**Work to be completed:**
Arrange each line of the data below as a numbered list, and leave out the blank lines.

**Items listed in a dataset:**
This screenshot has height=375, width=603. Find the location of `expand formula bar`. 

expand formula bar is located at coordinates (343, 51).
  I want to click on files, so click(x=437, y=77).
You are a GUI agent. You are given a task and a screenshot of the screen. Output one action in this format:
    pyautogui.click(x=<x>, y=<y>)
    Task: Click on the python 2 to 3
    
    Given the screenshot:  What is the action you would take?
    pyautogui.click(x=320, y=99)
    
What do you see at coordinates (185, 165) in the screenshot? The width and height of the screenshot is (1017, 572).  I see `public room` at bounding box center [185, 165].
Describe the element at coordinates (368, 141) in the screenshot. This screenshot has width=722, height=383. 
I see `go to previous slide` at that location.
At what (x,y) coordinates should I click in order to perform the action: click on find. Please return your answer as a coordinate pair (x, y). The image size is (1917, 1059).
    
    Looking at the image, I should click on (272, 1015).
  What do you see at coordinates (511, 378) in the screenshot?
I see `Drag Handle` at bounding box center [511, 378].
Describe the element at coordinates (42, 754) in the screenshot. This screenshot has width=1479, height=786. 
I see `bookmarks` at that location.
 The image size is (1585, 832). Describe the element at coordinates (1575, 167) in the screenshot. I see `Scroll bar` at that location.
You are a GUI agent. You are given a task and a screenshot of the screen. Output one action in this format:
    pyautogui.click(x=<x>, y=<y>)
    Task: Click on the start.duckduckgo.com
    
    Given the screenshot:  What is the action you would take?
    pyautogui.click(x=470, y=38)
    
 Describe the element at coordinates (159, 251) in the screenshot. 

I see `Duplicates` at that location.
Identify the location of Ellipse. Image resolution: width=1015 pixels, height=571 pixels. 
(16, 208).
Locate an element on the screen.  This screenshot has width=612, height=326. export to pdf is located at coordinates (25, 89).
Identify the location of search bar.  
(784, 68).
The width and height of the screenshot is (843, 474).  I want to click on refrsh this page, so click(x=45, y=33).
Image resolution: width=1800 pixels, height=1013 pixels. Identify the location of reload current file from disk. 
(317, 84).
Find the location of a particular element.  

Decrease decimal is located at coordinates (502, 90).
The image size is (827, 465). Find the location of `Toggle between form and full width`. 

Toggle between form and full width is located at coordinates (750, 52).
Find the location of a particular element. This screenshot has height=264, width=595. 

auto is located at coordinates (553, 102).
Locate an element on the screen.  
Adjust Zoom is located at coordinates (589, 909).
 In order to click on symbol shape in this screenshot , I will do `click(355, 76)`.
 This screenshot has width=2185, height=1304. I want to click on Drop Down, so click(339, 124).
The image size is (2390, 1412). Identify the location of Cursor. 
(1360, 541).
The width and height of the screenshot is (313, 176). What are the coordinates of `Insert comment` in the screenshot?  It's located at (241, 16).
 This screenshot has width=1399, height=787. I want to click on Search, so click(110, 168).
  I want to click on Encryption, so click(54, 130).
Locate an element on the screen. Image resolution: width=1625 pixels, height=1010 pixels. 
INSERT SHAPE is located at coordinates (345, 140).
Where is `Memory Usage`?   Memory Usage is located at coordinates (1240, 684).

**Worked answer:**
1. This screenshot has height=375, width=603. Find the location of `expand formula bar`. 
2. expand formula bar is located at coordinates (343, 51).
3.   I want to click on files, so click(x=437, y=77).
4. You are a GUI agent. You are given a task and a screenshot of the screen. Output one action in this format:
5.     pyautogui.click(x=<x>, y=<y>)
6.     Task: Click on the python 2 to 3
7.     Given the screenshot:  What is the action you would take?
8.     pyautogui.click(x=320, y=99)
9. What do you see at coordinates (185, 165) in the screenshot? The width and height of the screenshot is (1017, 572).  I see `public room` at bounding box center [185, 165].
10. Describe the element at coordinates (368, 141) in the screenshot. This screenshot has width=722, height=383. 
11. I see `go to previous slide` at that location.
12. At what (x,y) coordinates should I click in order to perform the action: click on find. Please return your answer as a coordinate pair (x, y). The image size is (1917, 1059).
13.     Looking at the image, I should click on (272, 1015).
14.   What do you see at coordinates (511, 378) in the screenshot?
15. I see `Drag Handle` at bounding box center [511, 378].
16. Describe the element at coordinates (42, 754) in the screenshot. This screenshot has width=1479, height=786. 
17. I see `bookmarks` at that location.
18.  The image size is (1585, 832). Describe the element at coordinates (1575, 167) in the screenshot. I see `Scroll bar` at that location.
19. You are a GUI agent. You are given a task and a screenshot of the screen. Output one action in this format:
20.     pyautogui.click(x=<x>, y=<y>)
21.     Task: Click on the start.duckduckgo.com
22.     Given the screenshot:  What is the action you would take?
23.     pyautogui.click(x=470, y=38)
24.  Describe the element at coordinates (159, 251) in the screenshot. 
25. I see `Duplicates` at that location.
26. Identify the location of Ellipse. Image resolution: width=1015 pixels, height=571 pixels. 
27. (16, 208).
28. Locate an element on the screen.  This screenshot has width=612, height=326. export to pdf is located at coordinates (25, 89).
29. Identify the location of search bar.  
30. (784, 68).
31. The width and height of the screenshot is (843, 474).  I want to click on refrsh this page, so click(x=45, y=33).
32. Image resolution: width=1800 pixels, height=1013 pixels. Identify the location of reload current file from disk. 
33. (317, 84).
34. Find the location of a particular element.  
35. Decrease decimal is located at coordinates (502, 90).
36. The image size is (827, 465). Find the location of `Toggle between form and full width`. 
37. Toggle between form and full width is located at coordinates (750, 52).
38. Find the location of a particular element. This screenshot has height=264, width=595. 
39. auto is located at coordinates (553, 102).
40. Locate an element on the screen.  
41. Adjust Zoom is located at coordinates (589, 909).
42.  In order to click on symbol shape in this screenshot , I will do `click(355, 76)`.
43.  This screenshot has width=2185, height=1304. I want to click on Drop Down, so click(339, 124).
44. The image size is (2390, 1412). Identify the location of Cursor. 
45. (1360, 541).
46. The width and height of the screenshot is (313, 176). What are the coordinates of `Insert comment` in the screenshot?  It's located at (241, 16).
47.  This screenshot has width=1399, height=787. I want to click on Search, so click(110, 168).
48.   I want to click on Encryption, so click(54, 130).
49. Locate an element on the screen. Image resolution: width=1625 pixels, height=1010 pixels. 
50. INSERT SHAPE is located at coordinates (345, 140).
51. Where is `Memory Usage`?   Memory Usage is located at coordinates (1240, 684).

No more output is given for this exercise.